(Saved data entries)
Start of Block
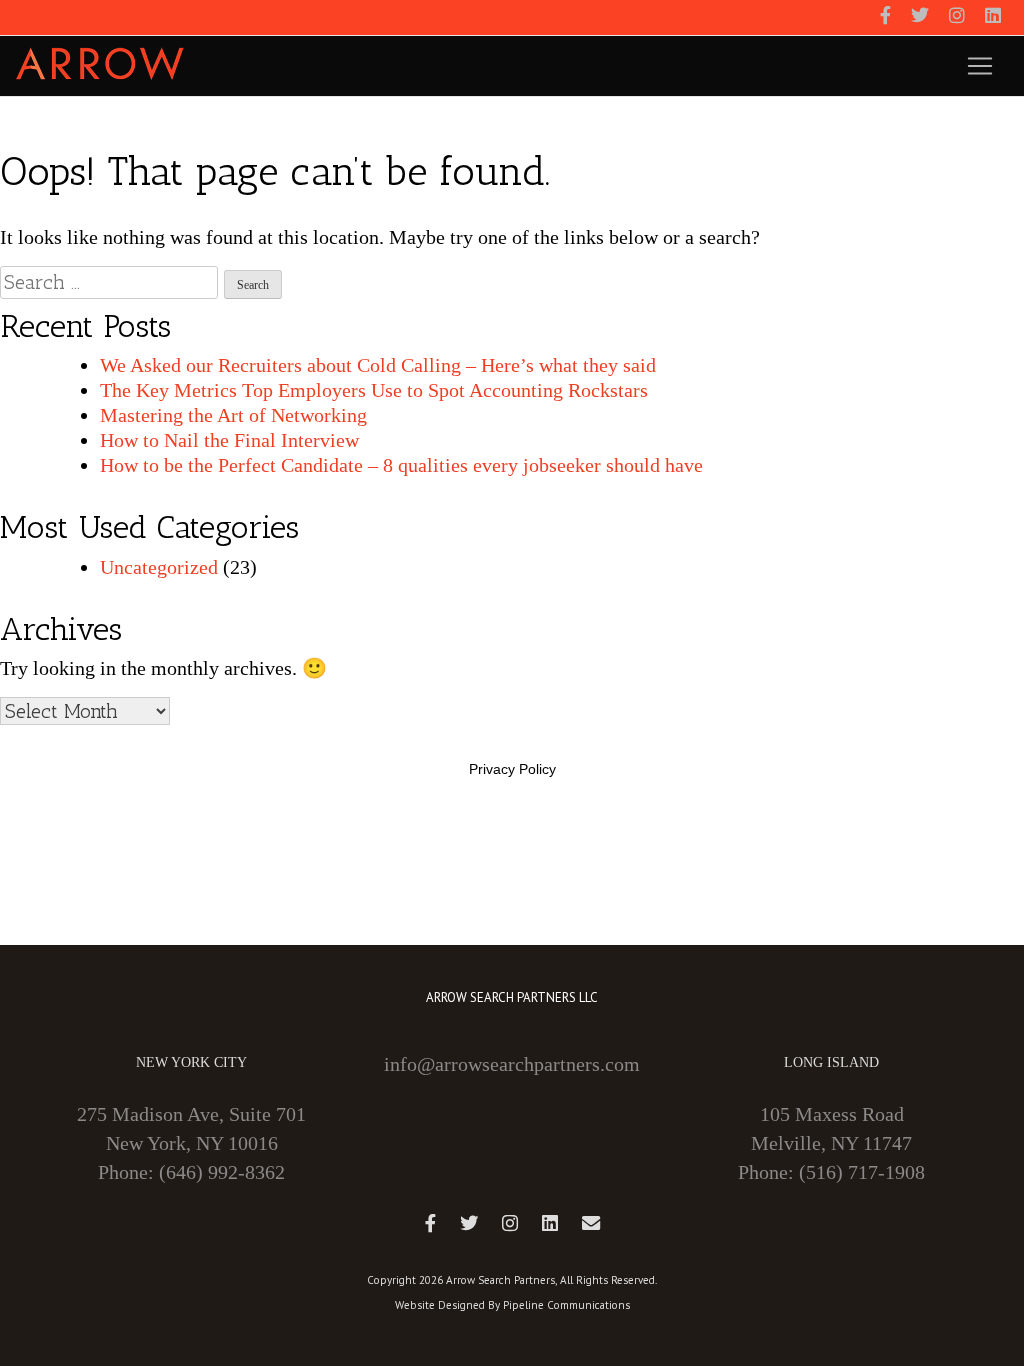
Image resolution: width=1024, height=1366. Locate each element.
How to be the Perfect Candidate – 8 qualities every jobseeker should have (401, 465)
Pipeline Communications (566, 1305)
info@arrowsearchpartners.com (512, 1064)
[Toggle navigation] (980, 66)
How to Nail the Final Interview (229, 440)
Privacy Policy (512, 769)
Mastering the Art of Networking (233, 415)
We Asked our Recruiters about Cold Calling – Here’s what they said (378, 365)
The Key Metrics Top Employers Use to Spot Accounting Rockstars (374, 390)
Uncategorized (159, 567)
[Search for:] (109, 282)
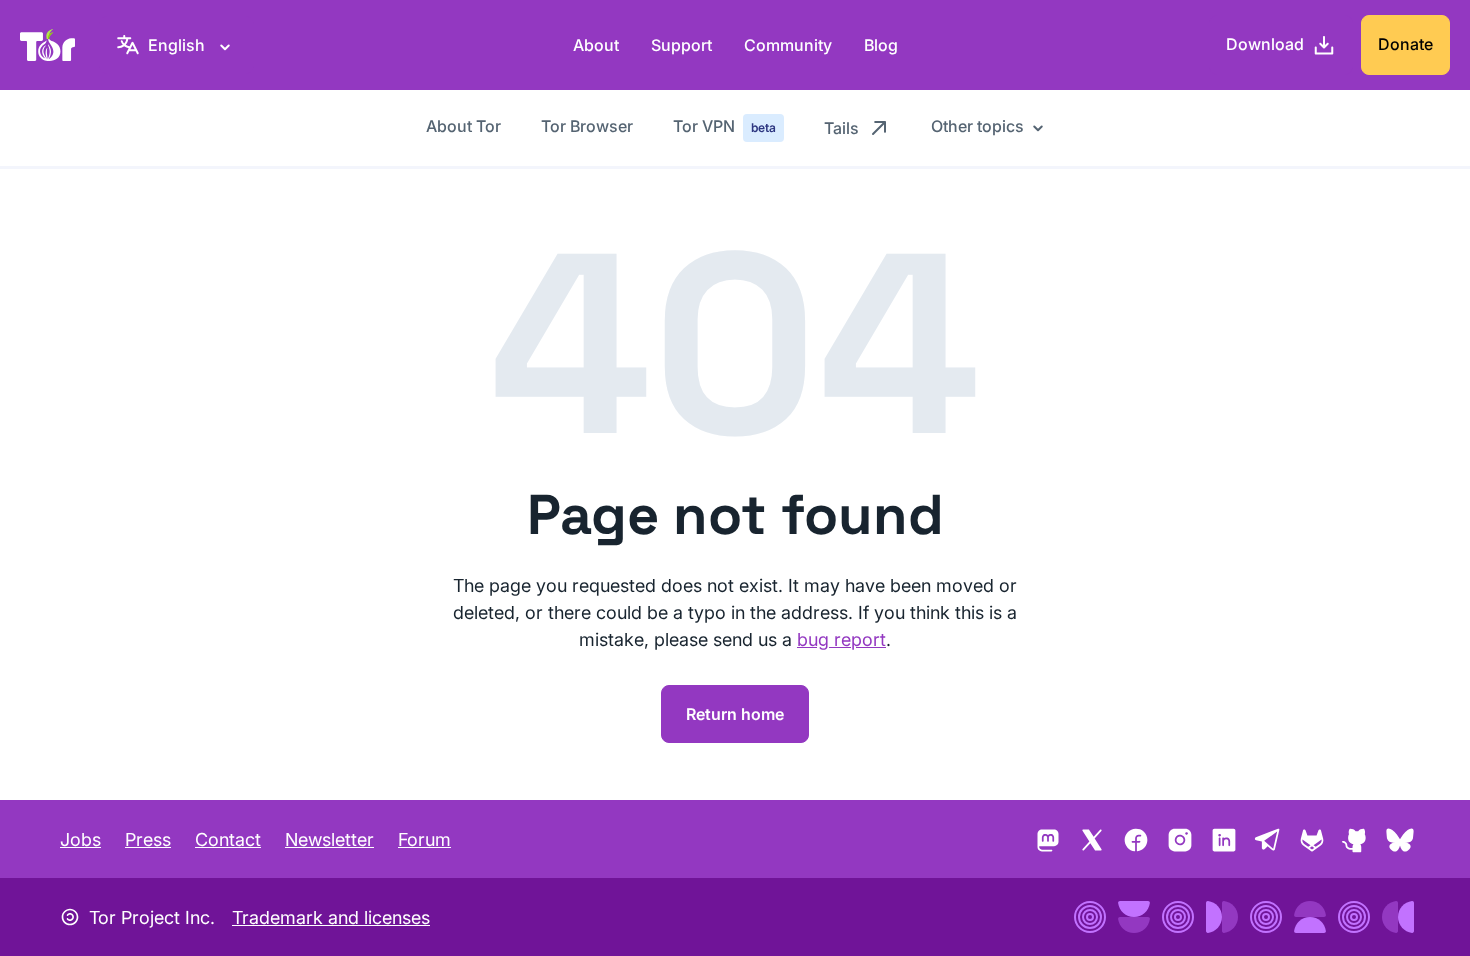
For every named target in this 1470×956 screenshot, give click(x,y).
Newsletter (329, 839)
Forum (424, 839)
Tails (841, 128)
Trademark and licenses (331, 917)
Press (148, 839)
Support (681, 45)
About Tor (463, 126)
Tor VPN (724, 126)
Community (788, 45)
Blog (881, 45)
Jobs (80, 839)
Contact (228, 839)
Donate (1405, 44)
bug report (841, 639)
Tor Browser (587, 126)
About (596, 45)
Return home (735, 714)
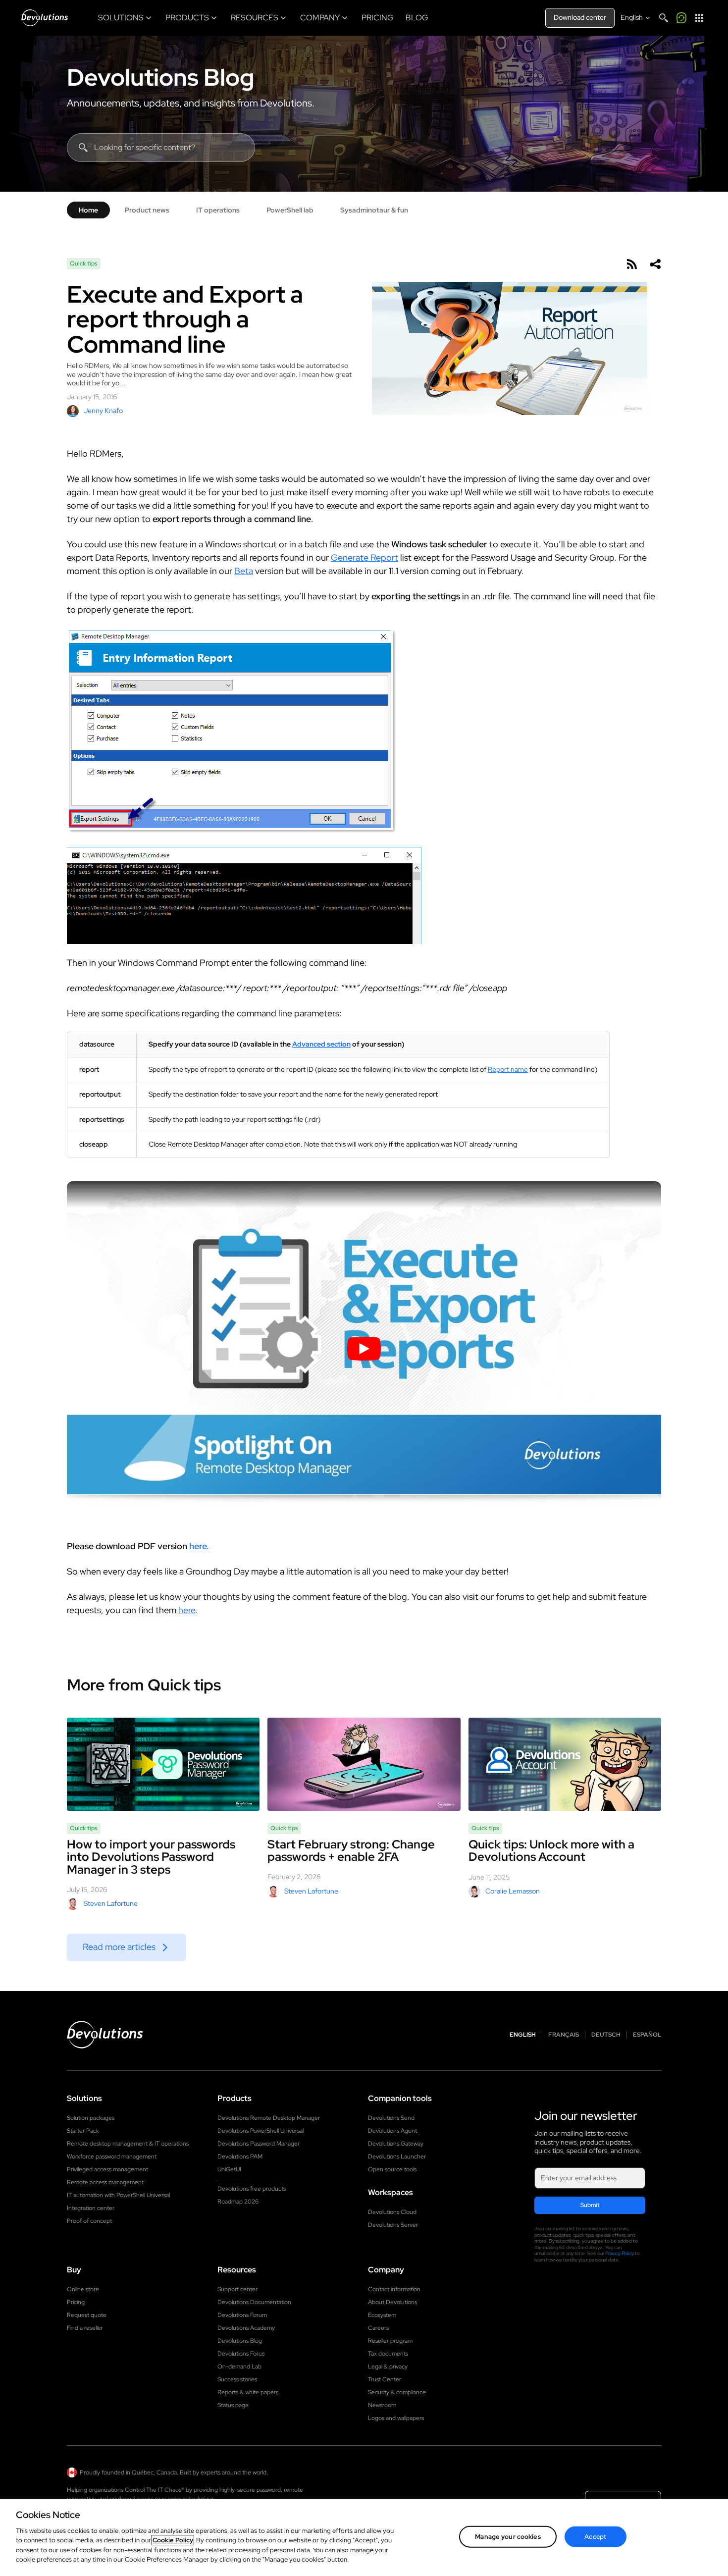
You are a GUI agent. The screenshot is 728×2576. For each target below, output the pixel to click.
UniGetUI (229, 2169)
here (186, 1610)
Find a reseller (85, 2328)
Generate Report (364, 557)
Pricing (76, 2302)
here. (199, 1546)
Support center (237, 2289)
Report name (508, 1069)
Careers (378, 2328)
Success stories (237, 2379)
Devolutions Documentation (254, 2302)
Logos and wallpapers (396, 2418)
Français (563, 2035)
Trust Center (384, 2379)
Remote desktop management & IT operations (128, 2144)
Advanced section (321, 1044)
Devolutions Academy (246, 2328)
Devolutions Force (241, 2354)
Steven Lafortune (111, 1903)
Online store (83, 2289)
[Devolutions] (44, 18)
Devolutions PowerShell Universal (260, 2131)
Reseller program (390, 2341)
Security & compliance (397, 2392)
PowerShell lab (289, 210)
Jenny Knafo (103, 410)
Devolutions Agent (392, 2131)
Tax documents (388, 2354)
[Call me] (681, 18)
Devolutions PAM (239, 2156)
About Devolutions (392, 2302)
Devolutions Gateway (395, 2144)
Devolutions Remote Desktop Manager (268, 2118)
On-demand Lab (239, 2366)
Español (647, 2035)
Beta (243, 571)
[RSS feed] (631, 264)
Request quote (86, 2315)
End of Block
# What the exercise asks
Copy the records word for word, leaving no picture in the copy.

# Response to the exercise
Image resolution: width=1024, height=1366. Locate each element.
How to be the Perfect Candidate – 8 qualities every jobseeker should have (401, 465)
Pipeline Communications (566, 1305)
info@arrowsearchpartners.com (512, 1064)
[Toggle navigation] (980, 66)
How to Nail the Final Interview (229, 440)
Privacy Policy (512, 769)
Mastering the Art of Networking (233, 415)
We Asked our Recruiters about Cold Calling – Here’s what they said (378, 365)
The Key Metrics Top Employers Use to Spot Accounting Rockstars (374, 390)
Uncategorized (159, 567)
[Search for:] (109, 282)
For every named target in this 1470×956 screenshot, give click(x,y).
Newsletter (329, 839)
Forum (424, 839)
Tails (841, 128)
Trademark and licenses (331, 917)
Press (148, 839)
Support (681, 45)
About Tor (463, 126)
Tor VPN (724, 126)
Community (788, 45)
Blog (881, 45)
Jobs (80, 839)
Contact (228, 839)
Donate (1405, 44)
bug report (841, 639)
Tor Browser (587, 126)
About (596, 45)
Return home (735, 714)
You are a GUI agent. The screenshot is 728×2576. For each target below, output the pixel to click.
UniGetUI (229, 2169)
here (186, 1610)
Find a reseller (85, 2328)
Generate Report (364, 557)
Pricing (76, 2302)
here. (199, 1546)
Support center (237, 2289)
Report name (508, 1069)
Careers (378, 2328)
Success stories (237, 2379)
Devolutions Documentation (254, 2302)
Logos and wallpapers (396, 2418)
Français (563, 2035)
Trust Center (384, 2379)
Remote desktop management & IT operations (128, 2144)
Advanced section (321, 1044)
Devolutions Academy (246, 2328)
Devolutions Force (241, 2354)
Steven Lafortune (111, 1903)
Online store (83, 2289)
[Devolutions] (44, 18)
Devolutions PowerShell Universal (260, 2131)
Reseller program (390, 2341)
Security & compliance (397, 2392)
PowerShell lab (289, 210)
Jenny Knafo (103, 410)
Devolutions Agent (392, 2131)
Tax documents (388, 2354)
[Call me] (681, 18)
Devolutions PAM (239, 2156)
About Devolutions (392, 2302)
Devolutions Gateway (395, 2144)
Devolutions Remote Desktop Manager (268, 2118)
On-demand Lab (239, 2366)
Español (647, 2035)
Beta (243, 571)
[RSS feed] (631, 264)
Request quote (86, 2315)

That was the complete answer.